きっこ氏のネタ元は、どうやら日刊ゲンダイの記事「参院選出馬丸川珠代元アナ 過去の言動は「反自民」」(5/22)のようだ。日刊ゲンダイは、丸川氏は過去に与党の政策とは正反対の主張をしており(金子勝との対談本『ダマされるな!』で)、またタレント候補に対し否定的な意見をもっている、にもかかわらず自民から出馬とはどういうことか、と疑問を呈している。2点ともきっこ氏の皮肉とピッタリ重なる。
きっこ氏のネタ元がこの記事だとすると、きっこ氏は記事をよく読んでいないかニュアンスを無視している。記事で引用されている丸川氏のイラク問題に関する意見は内容も表現もずいぶんマイルドなもので、タカ派なら不快に思うかもしれないが、少なくとも“自民党をボロクソに”言うようなものではない。


タレント候補に否定的な意見をもっている、としてゲンダイが引用している丸川氏のコラムは、出典を見つけた。→ 脱・女子アナ宣言
2001-07-24号のコラムで丸川氏は、2001年の参院選選挙制度が変わり比例区が非拘束名簿式になったので候補者の個人名で投票できるようになった、という解説に続いて次のように述べている。

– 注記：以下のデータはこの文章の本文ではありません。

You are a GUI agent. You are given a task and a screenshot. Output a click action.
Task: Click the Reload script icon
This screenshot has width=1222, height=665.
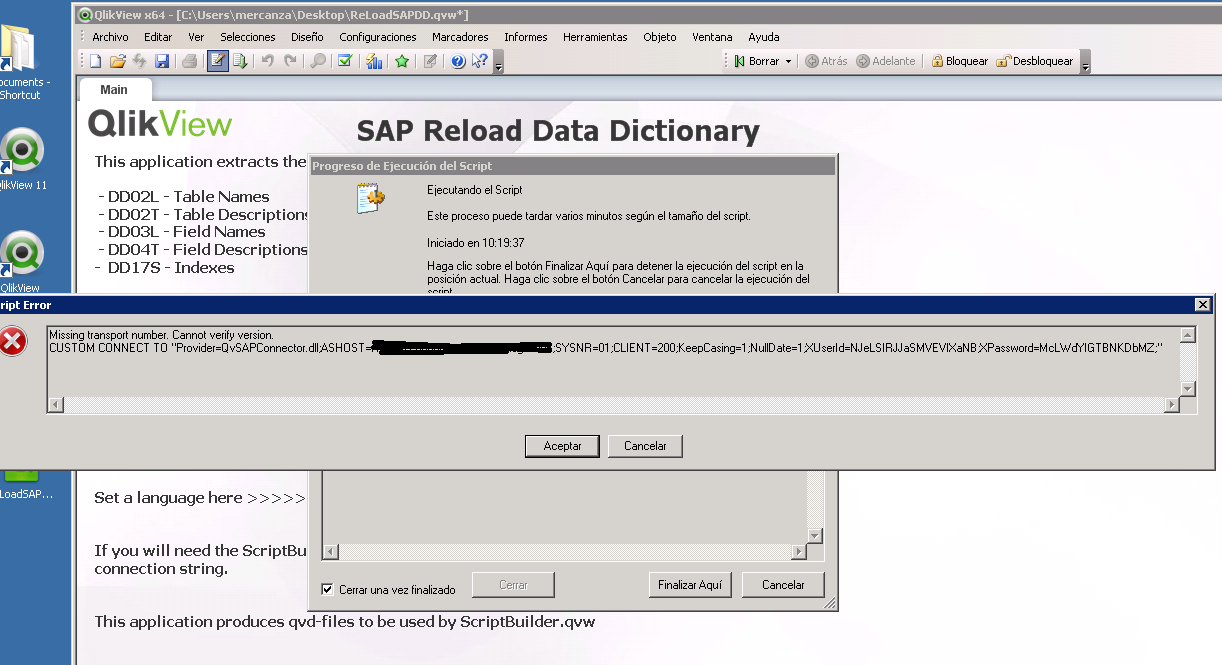pyautogui.click(x=240, y=62)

当選させたい人に投票できる、ということは有権者にとって満足度が高いはずです。勝手に政党が決めた人よりも、自分が望む人にこそ、政治家になって欲しいでしょう? ところが、もしテレビなどで顔や名前が有名な立候補者をたてて、たくさんの票を集め、党の議席を増やしたとしたら?

投票した人は立候補している個人を応援したつもりでも、実際には党を応援したことになります。まるで党が有名人の威(この場合知名度)を借りるようなもの。実際のところ今回の選挙では、“タレント候補”といわれる、テレビなどでの有名・著名人が立候補しているケースが、与党・野党を問わず見られます。もちろん、行政や政治の場で経験がなくとも、30歳になった時点で、すべての国民に参議院選挙の候補者になる資格(被選挙権)がありますから、有名・著名人であることだけで批判するのは、的外れでしょう。しかし、その人たちが集めた票を政党の得票とするのは、有権者の意思を反映することになるでしょうか。

(ゲンダイは前半部分を引用している。)

これはタレント候補に対する否定的意見ではない。参院比例区選挙制度に対する疑問提示である。
きっこ氏の元ネタが5月22日のゲンダイの記事だけで他に根拠がないのなら、「知名度だけで出馬するタレント候補のことも厳しく批判」や「自分が批判していたタレント候補の1人として出馬するなんざ」はとんでもない言いがかりということになる。

とはいえ、これで参院比例区から立候補していたら微妙にアレだったろうが、今回丸川氏が出馬するのは東京選挙区であり、比例区ではない。問題ないと思うぞ。選挙区候補といえど、丸川氏に投票すれば個人を応援しているつもりでも自民党に1議席を与えるべく票を投じているのと同じことだが、それはまた別の話である。


ということで、安倍政権を叩きたいからってヨタ記事をネタに候補者に関するデマを飛ばすのはよくないと思う今日この頃なのだ。